Эта концепция, как известно, призвана обосновать необходимость расширения дисциплинарного пространства социологии с тем, чтобы вовлекать «элементы гражданского общества в диалог о будущем социума» [Буравой 2009: 163]. Она строится на предпосылке, что все известное социологическое знание можно разделить на четыре идеальных типа, согласно двум принципам дифференциации: во-первых, является ли оно инструментальным (т.е. сосредоточено на поиске средств для решения конкретных задач) или рефлексивным (т.е. обсуждает цели, достигаемые при решении этих задач) и, во-вторых, обращено ли это знание к академической или внеакадемической аудитории. В результате Буравой получает схему «разделения социологического труда», состоящую из профессиональной, прикладной, критической и публичной социологии, где интересующий нас последний тип знания характеризуется как рефлексивный и предназначенный внеакадемической аудитории (в то время как аудитория его «родственника» по линии рефлексивности — критической социологии — состоит только из социологов). Буравой старается представить дело так, будто все эти типы знания совместимы между собой и немыслимы друг без друга. Но, глядя на его схему, трудно не заметить, что профессиональная социология, будучи инструментальным и закрытым для внеакадемической аудитории типом знания, диаметрально противоположна публичной. Более того, сам проект публичной социологии, предполагающий расширение дисциплинарного пространства посредством диалога с активной частью гражданского общества, представляет неизбежный вызов автаркии профессионального знания. Подозрение в производимой перед нами его делегитимации только усиливается, когда Буравой демонстрирует, что едва ли не во всех развитых странах формирование социологии стало возможным в результате мощных общественных движений, из чего следует, что «социология была публичной по своему происхождению» [Буравой 2008: 37]. Я не собираюсь далее выводить на чистую воду выдающегося британского социолога, понимая, что отношение между профессиональной и публичной социологией смоделировано у него гораздо тоньше и изначально задумано таким образом, чтобы убеждать в их взаимодополнительности. Но мне было важно акцентировать заложенный в их взаимосвязи конфликт, чтобы вернуться к Уайту.
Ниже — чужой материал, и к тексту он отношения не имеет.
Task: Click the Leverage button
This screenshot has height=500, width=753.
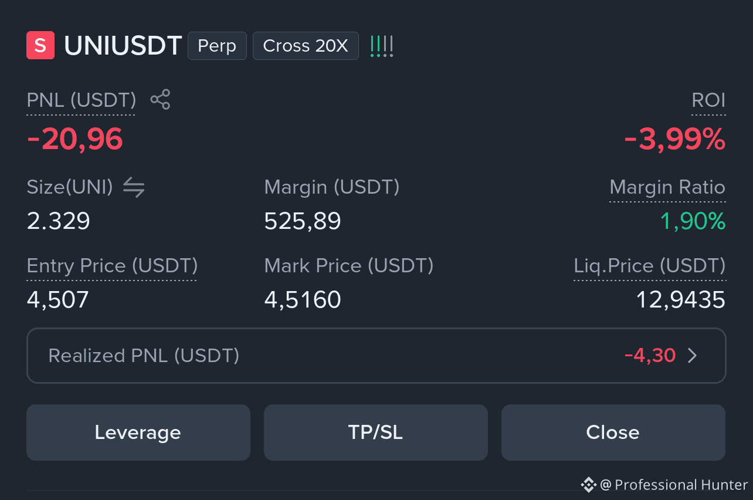Action: pyautogui.click(x=138, y=433)
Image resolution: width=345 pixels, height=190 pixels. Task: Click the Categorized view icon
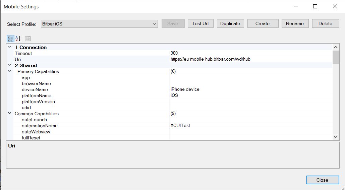point(10,39)
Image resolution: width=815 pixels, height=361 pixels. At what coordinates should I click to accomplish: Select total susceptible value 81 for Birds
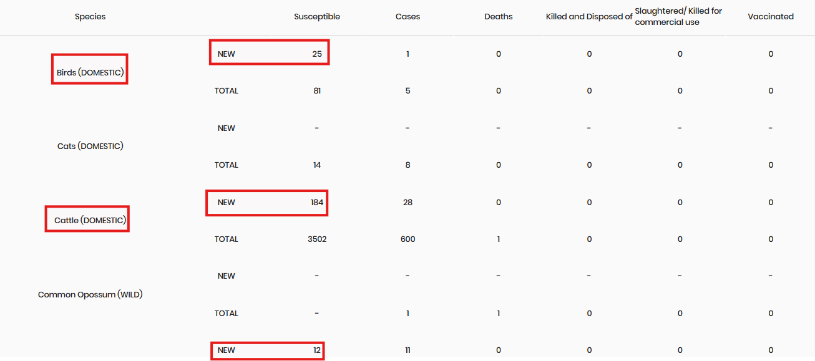[317, 91]
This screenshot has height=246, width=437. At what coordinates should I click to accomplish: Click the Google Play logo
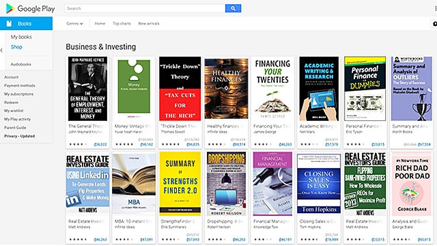[x=30, y=9]
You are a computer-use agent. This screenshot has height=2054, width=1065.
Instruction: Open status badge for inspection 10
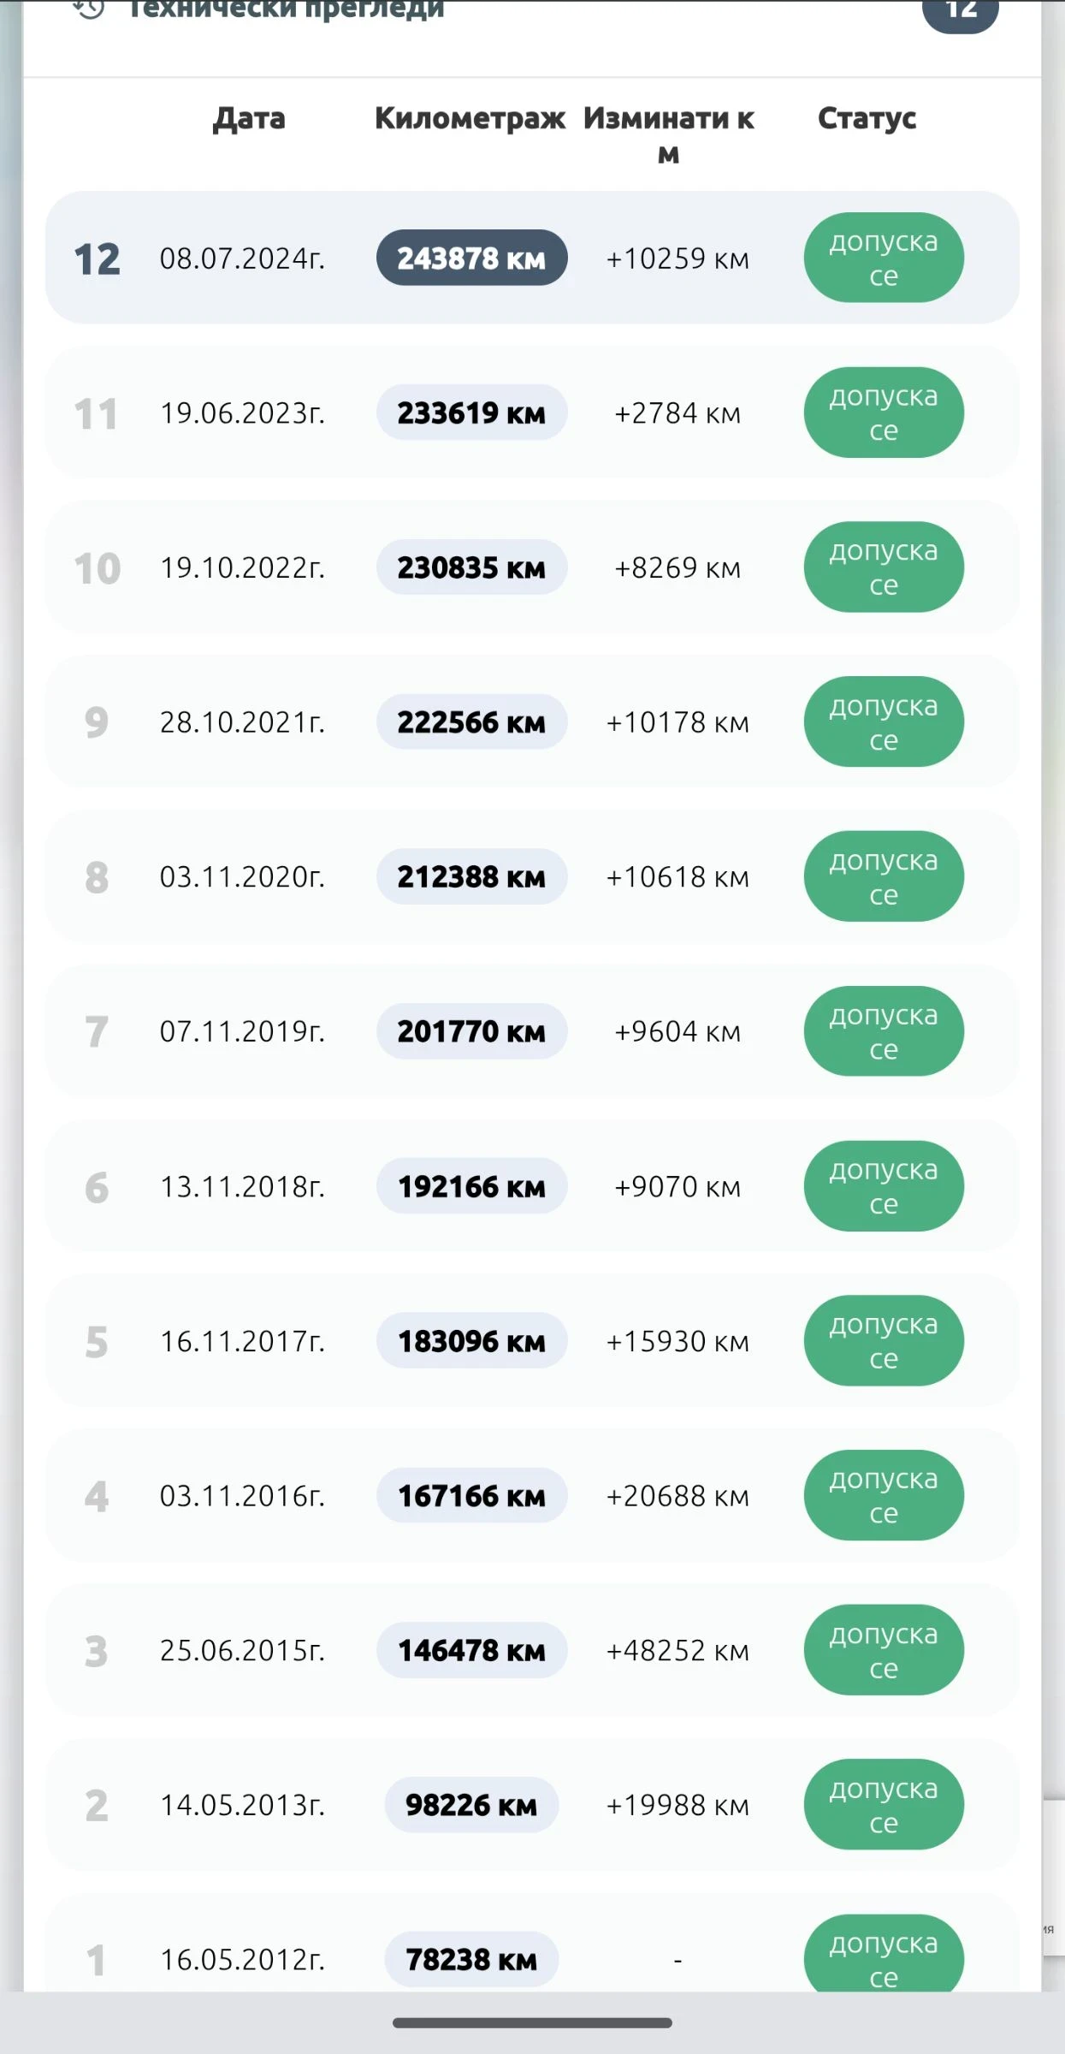(x=884, y=567)
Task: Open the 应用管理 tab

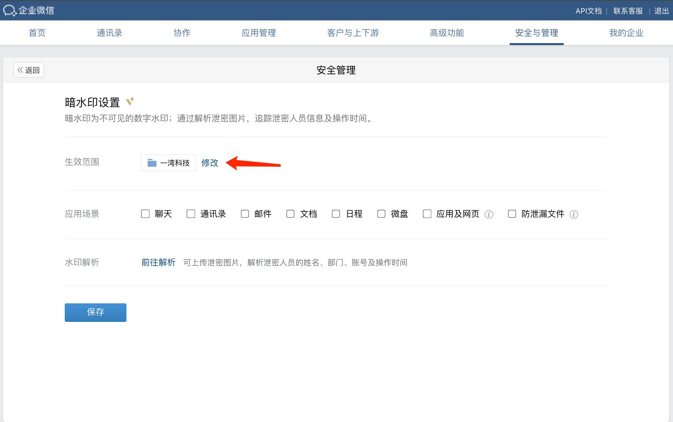Action: pos(259,33)
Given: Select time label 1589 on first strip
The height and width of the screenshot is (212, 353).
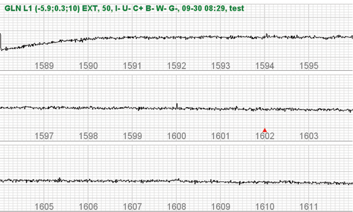Looking at the screenshot, I should coord(44,66).
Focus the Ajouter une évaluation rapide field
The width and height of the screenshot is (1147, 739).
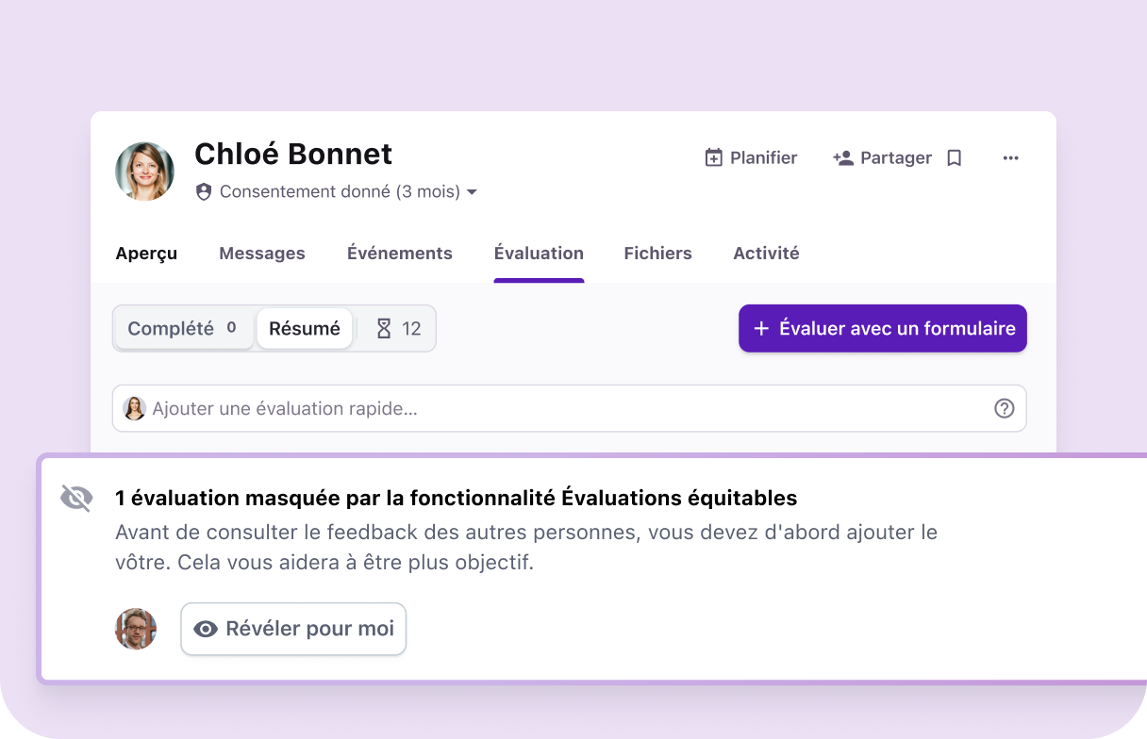(566, 408)
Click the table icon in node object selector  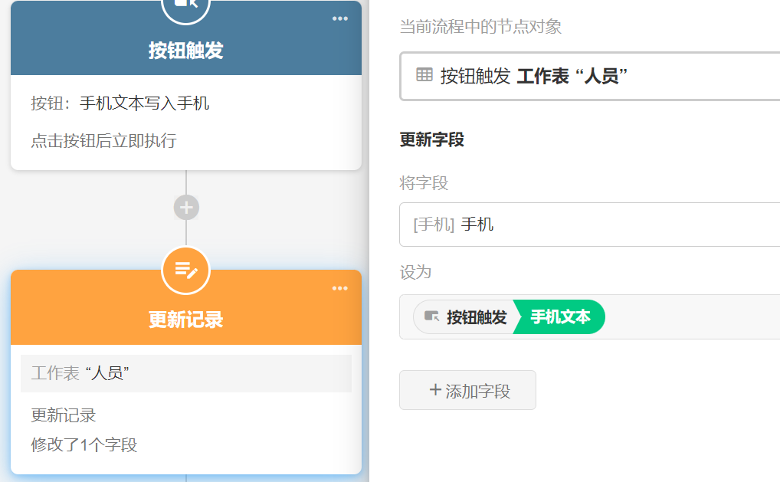424,75
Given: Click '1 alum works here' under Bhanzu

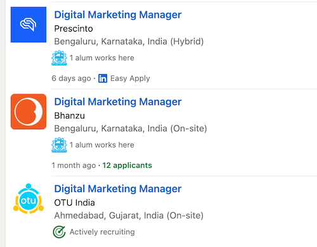Looking at the screenshot, I should pyautogui.click(x=102, y=145).
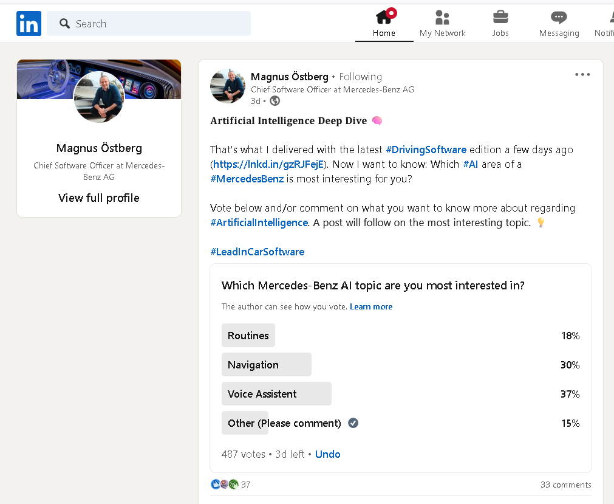
Task: Click the magnifier icon in search bar
Action: 64,24
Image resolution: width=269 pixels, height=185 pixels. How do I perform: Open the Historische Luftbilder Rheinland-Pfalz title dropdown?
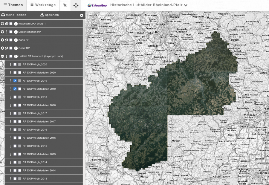186,5

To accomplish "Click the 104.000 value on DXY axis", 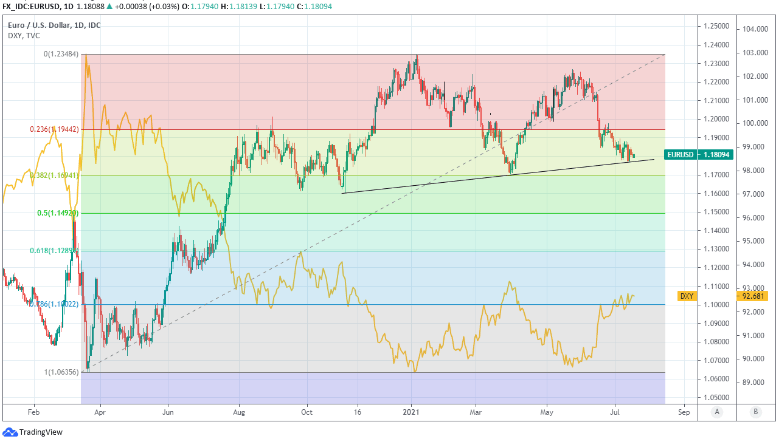I will (x=755, y=29).
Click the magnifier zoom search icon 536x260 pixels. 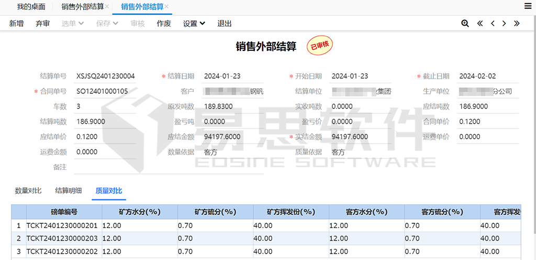[x=465, y=24]
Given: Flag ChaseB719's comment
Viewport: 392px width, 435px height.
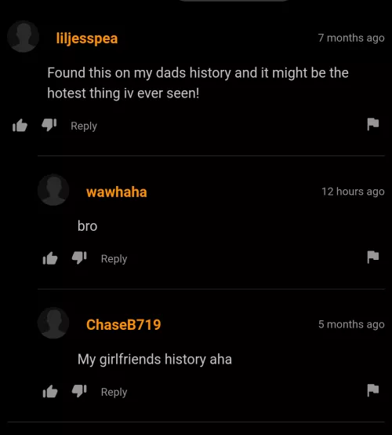Looking at the screenshot, I should click(x=373, y=390).
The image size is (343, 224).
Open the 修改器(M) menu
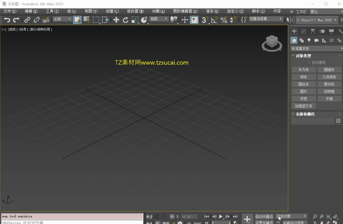(x=135, y=11)
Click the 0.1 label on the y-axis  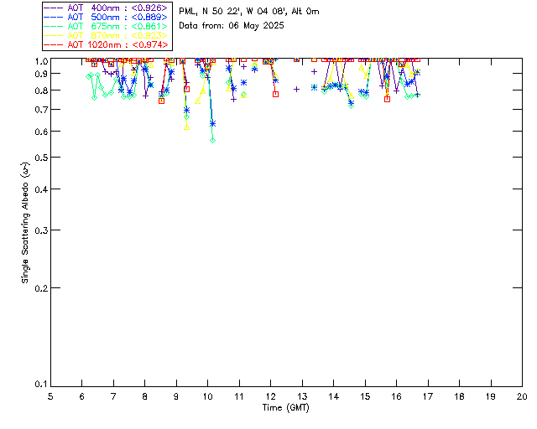pyautogui.click(x=39, y=385)
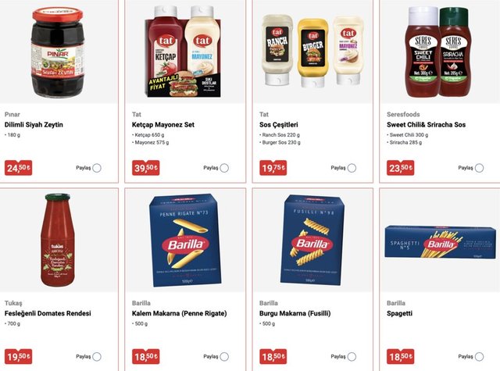The height and width of the screenshot is (371, 500).
Task: Click the Dilimli Siyah Zeytin product title
Action: [x=34, y=125]

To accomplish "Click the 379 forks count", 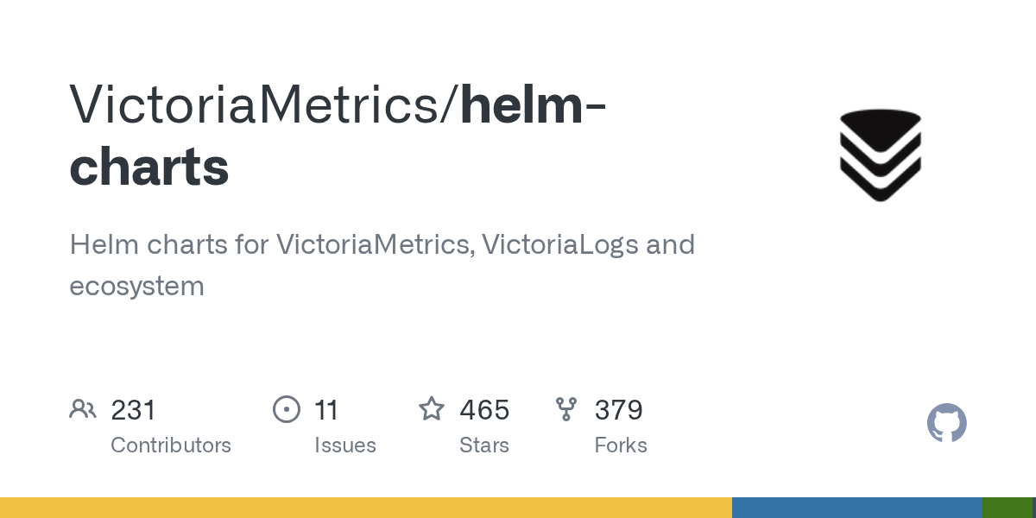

В 2014 году вышла в свет последняя прижизненная книга Уайта «Практическое прошлое»[7]. В ней он заявил о несовместимости двух основных способов обращения с прошлым: исторического прошлого, с которым имеют дело профессиональные историки, и практического прошлого, доступного всем «обычным» людям без исключения. Чем они отличаются? Первое «никто никогда не проживал и не испытывал», оно создается историками в целях познания, существует только в их книгах и статьях и не содержит «указаний на то, как действовать в настоящем или предвидеть будущее» [White 2014: 9]. Второе, по своему определению, связано с нуждами людей в настоящем и их видением будущего: «Это прошлое вытесненной памяти, мечты и желания в такой же мере, в какой оно есть также прошлое, необходимое для принятия решения, стратегии и тактики жизни, личной и совместной» [White 2014: 9]. Оно является практическим не только потому, что полезно в широком житейском смысле, но и в этическом, кантовском смысле, поскольку предлагает свою помощь в ответе на вопрос: «Что мне следует делать?» Симпатии Уайта целиком лежат на стороне практического прошлого, но на каком основании его вообще можно сравнивать с историческим прошлым?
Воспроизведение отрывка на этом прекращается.